GIVEN DATA —

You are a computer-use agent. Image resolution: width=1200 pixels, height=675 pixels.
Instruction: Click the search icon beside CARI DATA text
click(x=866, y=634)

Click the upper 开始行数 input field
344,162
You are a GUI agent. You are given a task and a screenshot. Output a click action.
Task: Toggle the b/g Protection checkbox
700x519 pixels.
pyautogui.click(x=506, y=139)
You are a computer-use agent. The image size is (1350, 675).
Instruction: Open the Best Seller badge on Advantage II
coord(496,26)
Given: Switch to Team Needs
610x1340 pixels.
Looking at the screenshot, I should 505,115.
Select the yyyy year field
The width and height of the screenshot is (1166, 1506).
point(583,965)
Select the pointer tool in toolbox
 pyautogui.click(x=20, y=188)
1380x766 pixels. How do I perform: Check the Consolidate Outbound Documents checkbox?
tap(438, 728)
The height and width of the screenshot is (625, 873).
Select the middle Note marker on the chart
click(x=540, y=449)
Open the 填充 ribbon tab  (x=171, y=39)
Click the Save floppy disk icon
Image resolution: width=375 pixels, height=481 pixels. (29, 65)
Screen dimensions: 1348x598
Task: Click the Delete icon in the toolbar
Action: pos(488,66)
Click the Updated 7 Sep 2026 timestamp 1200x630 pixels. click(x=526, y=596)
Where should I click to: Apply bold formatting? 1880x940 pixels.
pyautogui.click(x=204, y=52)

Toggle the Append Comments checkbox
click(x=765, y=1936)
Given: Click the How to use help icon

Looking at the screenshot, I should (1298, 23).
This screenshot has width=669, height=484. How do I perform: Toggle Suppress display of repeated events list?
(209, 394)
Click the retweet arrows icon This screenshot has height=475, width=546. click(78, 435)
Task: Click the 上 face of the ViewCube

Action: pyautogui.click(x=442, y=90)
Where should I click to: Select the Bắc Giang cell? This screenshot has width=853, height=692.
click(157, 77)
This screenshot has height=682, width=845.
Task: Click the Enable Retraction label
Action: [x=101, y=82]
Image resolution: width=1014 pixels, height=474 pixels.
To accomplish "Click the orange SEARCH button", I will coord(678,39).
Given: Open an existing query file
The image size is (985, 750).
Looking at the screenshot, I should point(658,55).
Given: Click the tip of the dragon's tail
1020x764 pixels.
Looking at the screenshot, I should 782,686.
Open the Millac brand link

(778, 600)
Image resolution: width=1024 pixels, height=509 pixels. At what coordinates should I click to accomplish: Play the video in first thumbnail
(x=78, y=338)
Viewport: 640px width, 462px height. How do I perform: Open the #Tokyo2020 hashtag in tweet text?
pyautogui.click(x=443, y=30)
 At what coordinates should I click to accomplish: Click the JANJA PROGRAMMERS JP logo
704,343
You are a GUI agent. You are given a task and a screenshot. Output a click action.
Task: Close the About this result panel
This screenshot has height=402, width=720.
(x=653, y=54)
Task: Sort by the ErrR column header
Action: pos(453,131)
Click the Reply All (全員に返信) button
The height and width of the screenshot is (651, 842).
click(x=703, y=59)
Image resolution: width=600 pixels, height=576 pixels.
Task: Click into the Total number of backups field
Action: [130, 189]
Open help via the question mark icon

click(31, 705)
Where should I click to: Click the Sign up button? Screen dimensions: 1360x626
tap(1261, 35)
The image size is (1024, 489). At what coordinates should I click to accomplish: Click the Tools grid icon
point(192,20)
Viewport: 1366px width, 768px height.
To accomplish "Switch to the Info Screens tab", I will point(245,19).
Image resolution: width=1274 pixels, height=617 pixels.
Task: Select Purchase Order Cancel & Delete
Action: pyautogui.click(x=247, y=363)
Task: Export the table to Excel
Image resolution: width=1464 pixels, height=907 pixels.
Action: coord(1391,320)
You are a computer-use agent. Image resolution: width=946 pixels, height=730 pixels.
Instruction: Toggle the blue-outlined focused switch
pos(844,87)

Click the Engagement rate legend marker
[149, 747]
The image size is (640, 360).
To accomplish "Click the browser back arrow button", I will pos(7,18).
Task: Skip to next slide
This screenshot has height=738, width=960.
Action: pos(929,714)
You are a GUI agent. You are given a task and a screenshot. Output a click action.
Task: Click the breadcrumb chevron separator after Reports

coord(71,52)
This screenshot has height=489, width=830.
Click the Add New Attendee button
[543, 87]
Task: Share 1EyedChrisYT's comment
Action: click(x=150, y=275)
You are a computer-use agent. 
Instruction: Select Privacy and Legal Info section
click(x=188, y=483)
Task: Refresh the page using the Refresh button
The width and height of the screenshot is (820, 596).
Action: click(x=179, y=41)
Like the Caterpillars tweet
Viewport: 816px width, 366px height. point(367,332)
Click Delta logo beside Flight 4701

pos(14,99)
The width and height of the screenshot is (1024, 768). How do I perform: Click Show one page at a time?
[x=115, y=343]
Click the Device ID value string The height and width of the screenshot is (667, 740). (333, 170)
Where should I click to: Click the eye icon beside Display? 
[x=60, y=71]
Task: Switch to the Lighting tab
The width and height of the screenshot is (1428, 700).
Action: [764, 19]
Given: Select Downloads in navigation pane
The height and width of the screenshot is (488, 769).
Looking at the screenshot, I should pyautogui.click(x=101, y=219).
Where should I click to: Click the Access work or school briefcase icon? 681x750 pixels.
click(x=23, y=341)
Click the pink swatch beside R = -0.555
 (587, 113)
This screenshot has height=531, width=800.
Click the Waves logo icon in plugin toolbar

WORK ITEM — In your response, reproduce the records exactly, every one.

EXERCISE RESULT —
You are a computer-use agent. Image resolution: width=1200 pixels, height=675 pixels.
Instruction: Click the search icon beside CARI DATA text
click(x=866, y=634)

Click the upper 开始行数 input field
344,162
You are a GUI agent. You are given a task and a screenshot. Output a click action.
Task: Toggle the b/g Protection checkbox
700x519 pixels.
pyautogui.click(x=506, y=139)
You are a computer-use agent. The image size is (1350, 675).
Instruction: Open the Best Seller badge on Advantage II
coord(496,26)
Given: Switch to Team Needs
610x1340 pixels.
Looking at the screenshot, I should 505,115.
Select the yyyy year field
The width and height of the screenshot is (1166, 1506).
point(583,965)
Select the pointer tool in toolbox
 pyautogui.click(x=20, y=188)
1380x766 pixels. How do I perform: Check the Consolidate Outbound Documents checkbox?
tap(438, 728)
The height and width of the screenshot is (625, 873).
Select the middle Note marker on the chart
click(x=540, y=449)
Open the 填充 ribbon tab  (x=171, y=39)
Click the Save floppy disk icon
Image resolution: width=375 pixels, height=481 pixels. (29, 65)
Screen dimensions: 1348x598
Task: Click the Delete icon in the toolbar
Action: pos(488,66)
Click the Updated 7 Sep 2026 timestamp 1200x630 pixels. click(x=526, y=596)
Where should I click to: Apply bold formatting? 1880x940 pixels.
pyautogui.click(x=204, y=52)

Toggle the Append Comments checkbox
click(x=765, y=1936)
Given: Click the How to use help icon

Looking at the screenshot, I should (1298, 23).
This screenshot has width=669, height=484. How do I perform: Toggle Suppress display of repeated events list?
(209, 394)
Click the retweet arrows icon This screenshot has height=475, width=546. click(78, 435)
Task: Click the 上 face of the ViewCube

Action: pyautogui.click(x=442, y=90)
Where should I click to: Select the Bắc Giang cell? This screenshot has width=853, height=692.
click(157, 77)
This screenshot has height=682, width=845.
Task: Click the Enable Retraction label
Action: [x=101, y=82]
Image resolution: width=1014 pixels, height=474 pixels.
To accomplish "Click the orange SEARCH button", I will coord(678,39).
Given: Open an existing query file
The image size is (985, 750).
Looking at the screenshot, I should point(658,55).
Given: Click the tip of the dragon's tail
1020x764 pixels.
Looking at the screenshot, I should 782,686.
Open the Millac brand link

(778, 600)
Image resolution: width=1024 pixels, height=509 pixels. At what coordinates should I click to accomplish: Play the video in first thumbnail
(x=78, y=338)
Viewport: 640px width, 462px height. How do I perform: Open the #Tokyo2020 hashtag in tweet text?
pyautogui.click(x=443, y=30)
 At what coordinates should I click to accomplish: Click the JANJA PROGRAMMERS JP logo
704,343
You are a GUI agent. You are given a task and a screenshot. Output a click action.
Task: Close the About this result panel
This screenshot has height=402, width=720.
(x=653, y=54)
Task: Sort by the ErrR column header
Action: pos(453,131)
Click the Reply All (全員に返信) button
The height and width of the screenshot is (651, 842).
click(x=703, y=59)
Image resolution: width=600 pixels, height=576 pixels.
Task: Click into the Total number of backups field
Action: [130, 189]
Open help via the question mark icon

click(31, 705)
Where should I click to: Click the Sign up button? Screen dimensions: 1360x626
tap(1261, 35)
The image size is (1024, 489). At what coordinates should I click to accomplish: Click the Tools grid icon
point(192,20)
Viewport: 1366px width, 768px height.
To accomplish "Switch to the Info Screens tab", I will point(245,19).
Image resolution: width=1274 pixels, height=617 pixels.
Task: Select Purchase Order Cancel & Delete
Action: pyautogui.click(x=247, y=363)
Task: Export the table to Excel
Image resolution: width=1464 pixels, height=907 pixels.
Action: coord(1391,320)
You are a computer-use agent. Image resolution: width=946 pixels, height=730 pixels.
Instruction: Toggle the blue-outlined focused switch
pos(844,87)

Click the Engagement rate legend marker
[149, 747]
The image size is (640, 360).
To accomplish "Click the browser back arrow button", I will pos(7,18).
Task: Skip to next slide
This screenshot has height=738, width=960.
Action: pos(929,714)
You are a GUI agent. You are given a task and a screenshot. Output a click action.
Task: Click the breadcrumb chevron separator after Reports

coord(71,52)
This screenshot has height=489, width=830.
Click the Add New Attendee button
[543, 87]
Task: Share 1EyedChrisYT's comment
Action: click(x=150, y=275)
You are a computer-use agent. 
Instruction: Select Privacy and Legal Info section
click(x=188, y=483)
Task: Refresh the page using the Refresh button
The width and height of the screenshot is (820, 596).
Action: click(x=179, y=41)
Like the Caterpillars tweet
Viewport: 816px width, 366px height. point(367,332)
Click Delta logo beside Flight 4701

pos(14,99)
The width and height of the screenshot is (1024, 768). How do I perform: Click Show one page at a time?
[x=115, y=343]
Click the Device ID value string The height and width of the screenshot is (667, 740). (333, 170)
Where should I click to: Click the eye icon beside Display? 
[x=60, y=71]
Task: Switch to the Lighting tab
The width and height of the screenshot is (1428, 700).
Action: [764, 19]
Given: Select Downloads in navigation pane
The height and width of the screenshot is (488, 769).
Looking at the screenshot, I should pyautogui.click(x=101, y=219).
Where should I click to: Click the Access work or school briefcase icon? 681x750 pixels.
click(x=23, y=341)
Click the pink swatch beside R = -0.555
 (587, 113)
This screenshot has height=531, width=800.
Click the Waves logo icon in plugin toolbar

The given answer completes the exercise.